A nested case–control study was conducted within a population-based cohort of 10,012 men aged ≥50 years with newly diagnosed prostate cancer between 1985 and 2002 and with no history of cancer since 1970 using the linked records of Saskatchewan Health and Saskatchewan Cancer Agency registry. We identified 2,309 cases who died of prostate cancer during follow-up. For each case, one control alive at the time of the case’s death and matched for length of follow-up (±6 months) was randomly selected. Prescription counts were used to define warfarin exposure. Multivariate conditional logistic regression analysis was used to calculate the adjusted incidence rates of prostate cancer death in relation to warfarin use while adjusting for confounding by age, year of prostate cancer diagnosis, clinical stage and grade of cancer at diagnosis, Chronic Disease Score, and use of warfarin before diagnosis.
Ever use of warfarin following a diagnosis of prostate cancer was associated with an adjusted rate ratio of 1.44 (95 % confidence interval (CI) 1.33–1.84) for prostate cancer death. The adjusted rate ratio with one-year use of warfarin was 1.77 (95 % CI 1.25–2.50) compared to never use. The unadjusted rate ratio with five-year use of warfarin was 0.64 (95 % CI 0.40–1.00) and remained unchanged in the adjusted analysis (0.65, 95 % CI 0.37–1.13), although no longer statistically significant.
Our study does not provide conclusive evidence for a protective effect of long-term warfarin on prostate cancer-specific mortality. Moreover, short-term warfarin use may be associated with an increased risk of prostate cancer death.
KeywordsProstate cancer Pharmacoepidemiology Warfarin Mortality
The study is based, in part, on de-identified data provided by the Saskatchewan Ministry of Health. The interpretation and conclusions contained herein do not necessarily represent those of the Government of Saskatchewan or the Saskatchewan Ministry of Health. The study was also based on data provided by the Saskatchewan Cancer Agency, which does not take any responsibility for the analysis of the data or the interpretation of the results. The study was funded by a peer-reviewed grant from the Canadian Institutes of Health Research (Grant #86580). The funding source had no role in the design of the study, the collection and analysis of data, or the interpretation of the results.
Conflict of Interest
The authors declare no conflict of interest.

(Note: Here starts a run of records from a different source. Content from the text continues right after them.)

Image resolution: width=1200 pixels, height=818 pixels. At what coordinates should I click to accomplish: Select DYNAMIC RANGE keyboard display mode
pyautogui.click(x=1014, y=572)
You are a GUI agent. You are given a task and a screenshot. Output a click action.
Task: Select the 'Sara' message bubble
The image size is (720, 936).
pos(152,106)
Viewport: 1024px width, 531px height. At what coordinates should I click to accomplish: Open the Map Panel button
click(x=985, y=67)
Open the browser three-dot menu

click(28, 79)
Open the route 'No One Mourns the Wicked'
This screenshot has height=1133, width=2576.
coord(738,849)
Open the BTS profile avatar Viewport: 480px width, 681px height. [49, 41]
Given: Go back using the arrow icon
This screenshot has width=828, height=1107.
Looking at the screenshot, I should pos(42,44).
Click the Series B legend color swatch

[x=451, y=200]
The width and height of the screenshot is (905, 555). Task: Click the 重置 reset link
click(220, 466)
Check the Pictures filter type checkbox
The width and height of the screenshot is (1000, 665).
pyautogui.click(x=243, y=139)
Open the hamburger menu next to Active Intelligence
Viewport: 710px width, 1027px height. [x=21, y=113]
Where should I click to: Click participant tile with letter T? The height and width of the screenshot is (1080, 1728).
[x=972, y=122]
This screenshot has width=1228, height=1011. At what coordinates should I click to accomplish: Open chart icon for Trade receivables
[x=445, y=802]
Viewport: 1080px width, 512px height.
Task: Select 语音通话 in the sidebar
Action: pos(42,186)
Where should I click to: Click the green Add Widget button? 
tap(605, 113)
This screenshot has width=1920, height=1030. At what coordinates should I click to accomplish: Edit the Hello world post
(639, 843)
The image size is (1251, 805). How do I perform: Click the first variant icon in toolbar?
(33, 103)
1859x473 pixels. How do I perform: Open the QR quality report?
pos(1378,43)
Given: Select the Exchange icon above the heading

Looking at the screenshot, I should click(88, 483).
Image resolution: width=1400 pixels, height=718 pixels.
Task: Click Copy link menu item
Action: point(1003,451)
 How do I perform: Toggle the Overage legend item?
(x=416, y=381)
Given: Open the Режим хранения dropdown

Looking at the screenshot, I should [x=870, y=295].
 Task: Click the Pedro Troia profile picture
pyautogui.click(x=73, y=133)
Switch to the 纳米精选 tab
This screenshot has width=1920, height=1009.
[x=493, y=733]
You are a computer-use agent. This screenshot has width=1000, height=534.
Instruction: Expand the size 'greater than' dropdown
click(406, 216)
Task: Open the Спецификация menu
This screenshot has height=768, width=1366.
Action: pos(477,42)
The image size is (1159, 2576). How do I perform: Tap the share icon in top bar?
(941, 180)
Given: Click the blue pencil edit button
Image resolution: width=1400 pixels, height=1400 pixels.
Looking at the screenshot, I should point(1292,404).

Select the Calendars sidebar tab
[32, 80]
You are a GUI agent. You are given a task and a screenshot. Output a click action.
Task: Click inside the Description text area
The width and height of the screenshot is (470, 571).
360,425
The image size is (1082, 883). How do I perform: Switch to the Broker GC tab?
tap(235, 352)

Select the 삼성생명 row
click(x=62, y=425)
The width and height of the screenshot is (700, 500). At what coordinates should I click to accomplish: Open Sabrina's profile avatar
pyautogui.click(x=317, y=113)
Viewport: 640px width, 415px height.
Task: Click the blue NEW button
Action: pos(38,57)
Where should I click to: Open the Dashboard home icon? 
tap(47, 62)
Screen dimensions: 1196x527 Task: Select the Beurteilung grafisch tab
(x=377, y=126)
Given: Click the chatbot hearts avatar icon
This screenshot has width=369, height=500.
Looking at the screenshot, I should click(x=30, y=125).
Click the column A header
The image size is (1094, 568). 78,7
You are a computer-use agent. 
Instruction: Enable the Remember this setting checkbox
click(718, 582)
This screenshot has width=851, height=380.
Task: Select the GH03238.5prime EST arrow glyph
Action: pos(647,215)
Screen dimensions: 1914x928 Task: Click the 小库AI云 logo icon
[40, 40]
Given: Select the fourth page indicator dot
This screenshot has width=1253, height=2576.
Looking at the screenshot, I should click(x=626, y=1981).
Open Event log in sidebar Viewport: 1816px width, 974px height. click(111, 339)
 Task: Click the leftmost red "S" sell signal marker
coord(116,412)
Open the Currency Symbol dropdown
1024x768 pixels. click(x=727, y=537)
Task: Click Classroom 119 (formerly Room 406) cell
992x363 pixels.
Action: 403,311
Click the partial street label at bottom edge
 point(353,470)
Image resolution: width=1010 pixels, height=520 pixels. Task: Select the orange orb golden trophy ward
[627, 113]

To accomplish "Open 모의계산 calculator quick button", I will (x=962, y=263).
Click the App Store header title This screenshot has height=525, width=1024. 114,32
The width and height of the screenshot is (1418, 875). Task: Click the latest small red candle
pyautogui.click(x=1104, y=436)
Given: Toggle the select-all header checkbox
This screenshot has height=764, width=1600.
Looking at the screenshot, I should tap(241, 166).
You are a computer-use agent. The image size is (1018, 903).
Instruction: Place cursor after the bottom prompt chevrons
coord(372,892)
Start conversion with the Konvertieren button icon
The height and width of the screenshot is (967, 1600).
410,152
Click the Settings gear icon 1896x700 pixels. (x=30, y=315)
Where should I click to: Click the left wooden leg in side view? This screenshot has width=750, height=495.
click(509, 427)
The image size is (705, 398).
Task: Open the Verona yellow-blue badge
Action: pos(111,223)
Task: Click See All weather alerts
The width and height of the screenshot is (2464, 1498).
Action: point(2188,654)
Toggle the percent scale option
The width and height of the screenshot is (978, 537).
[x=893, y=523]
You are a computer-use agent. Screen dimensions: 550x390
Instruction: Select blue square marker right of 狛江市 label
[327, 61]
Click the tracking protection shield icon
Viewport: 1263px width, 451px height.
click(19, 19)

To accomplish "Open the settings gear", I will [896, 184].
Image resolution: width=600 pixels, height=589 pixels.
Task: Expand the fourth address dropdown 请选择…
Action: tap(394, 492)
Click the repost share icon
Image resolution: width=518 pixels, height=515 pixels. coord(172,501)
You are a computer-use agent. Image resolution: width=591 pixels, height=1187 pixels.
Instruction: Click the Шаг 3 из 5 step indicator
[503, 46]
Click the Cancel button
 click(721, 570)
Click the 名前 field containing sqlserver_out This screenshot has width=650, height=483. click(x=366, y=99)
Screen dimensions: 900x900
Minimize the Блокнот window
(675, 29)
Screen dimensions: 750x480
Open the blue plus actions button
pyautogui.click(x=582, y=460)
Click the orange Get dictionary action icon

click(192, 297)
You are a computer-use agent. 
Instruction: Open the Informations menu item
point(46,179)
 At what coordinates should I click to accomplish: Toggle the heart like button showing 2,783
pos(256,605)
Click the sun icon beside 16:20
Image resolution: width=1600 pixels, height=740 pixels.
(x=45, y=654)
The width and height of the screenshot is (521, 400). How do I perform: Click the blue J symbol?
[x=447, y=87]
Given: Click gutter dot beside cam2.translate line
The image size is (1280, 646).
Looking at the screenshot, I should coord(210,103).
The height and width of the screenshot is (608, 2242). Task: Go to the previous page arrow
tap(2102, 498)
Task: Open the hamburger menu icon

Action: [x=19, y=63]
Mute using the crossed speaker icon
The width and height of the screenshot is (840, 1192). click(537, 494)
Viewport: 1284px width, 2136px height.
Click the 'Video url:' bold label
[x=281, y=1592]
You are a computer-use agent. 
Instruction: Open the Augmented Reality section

The study protocol was approved by the Data Use Committee of the Saskatchewan Cancer Agency and the Regina Qu’Appelle Health Region Research Ethics Board. The study protocol was also approved by the Research Ethics Office of the Jewish General Hospital, Montreal, Québec. Because the study used de-identified administrative data maintained by SH and SCA, no individual consent was obtained. SH was responsible for the linkage, preparation, and de-identification of the data sets. Only data relevant to the study were provided for analyses.